George Grant once lamented about how “the wealthy and the clever” led sophisticated Canada’s attack on its last prime minister with openly rural values, John Diefenbaker. “It has made life pleasant for the literate classes,” wrote that gloomy titan, “to know that they were on the winning side.”
What went around for the politically refined in 1963 came around for their American heirs on Nov. 2, when another politician they found an easy mark for their contempt, U.S. president George Bush, was re-elected with an increased margin — carrying with him majorities in both houses of the American legislature.
How unpleasant it has been for them this past week: Maureen Dowd of the New York Times haggard on Sunday morning political television, Dan Rather of CBS News trying to body-English the red-and-blue map behind him on election night, any number of minor Democratic-leaning pundits alternately breathing contempt, bewilderment and anger. And in almost everything written about the result of the election, a spitting, stammering disjunction — about “ignorance,” about “rednecks,” about Christianity, about anything that sat still long enough to take the blame for Bush’s victory.
And what joy there must have been at the Ray Street offices of the “best daily newspaper on the world wide web,” the Guardian, when they found out that Clark Cty. had voted heavily for Bush. (Clark is the Ohio county where the Guardian invited its readers to adopt a voter and persuade him to vote the way right-thinking citizens of the International Community wanted him to. In 2000 it voted for Albert Gore.) Not only did the Guardian put its own prejudices about the people of Clark Cty. on indiscreet display, it showed off its conceit in its own goodness and rightness. The Guardian dived into its intellectual depths: and hit its head on the bottom. Nothing daunted, it published a comment piece by Simon Schama in the days after the election, dividing the U.S. into “Worldly” and “Godly” America — the first the reasoning, sensible polity that voted for Kerry and the second that Bush-voting subliterate Hell of church, farm and barracks. After only three days, ils n’ont rien appris, ni rien oubli.
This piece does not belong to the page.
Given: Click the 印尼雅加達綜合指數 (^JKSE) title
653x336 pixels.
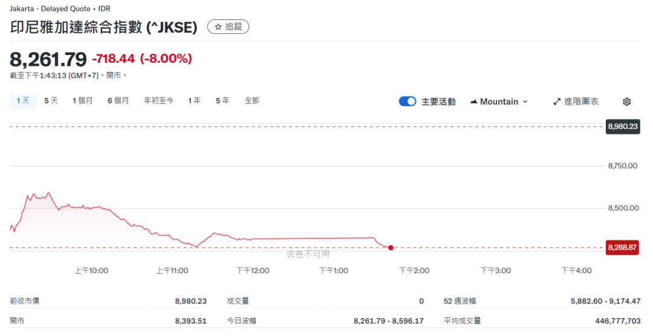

The Daily Mirror, lowbrow counterpart to the Guardian, delivered itself of a post-election editorial that foamed about the civic incompetence of American electors (this, in the country that sends Tam Dalyell, George Galloway, Martin McGuinness and Patricia Hewitt to Parliament). To the Mirror, Bush is simultaneously devious and dim-witted, gung-ho and a draft-dodger, and — in a startling triumph of genetic engineering — a “dangerous chameleon” and “a gibbon.” (We cannot bring ourselves to look.)
It said a great deal about Bush that Britain’s principal point source of printed misinformation and its leading producer of fish-and-chip wrap both denounce him with the indifference to evidence, to contradiction and to incoherence that are the marks of true fanatics.
But enough of the jungle. Meanwhile, back in the States, hard-core narcissists in the Kerry camp — including, need it be said, a number of his Hollywood cheering section — have taken to threatening suicide, or at least offering to move to another country.
It gets better, however. The really disconsolate Kerry supporters — deprived of a 2000-style conflict between the electoral and popular vote — have trotted out the Fixed Election nag. Its outriders at this stage appear to be Michael Moore, Keith Olbermann, and ex-Guardian conspiracy theorist Gregory Palast, last noticed by the mining industry when he accused Sutton Resources and Barrick Gold of having been complicit in a mythical massacre of artisanal gold miners in Tanzania.
It was not, apparently, enough that exit pollsters got their work wrong on election day; not enough that credulous television networks parroted the faulty results; not even enough that their decision desks jumped at calling states where Kerry had a slim lead and waffled over calling those where Bush had a wider lead. No: those infernal machines were tampered with, pre-loaded with Bush votes, programmed to ignore Kerry votes.
Sometimes we wonder if Bush’s political rainmaker Karl Rove hasn’t created this repellent crowd just to make his man look good. Those evil neocons are capable of anything, you know.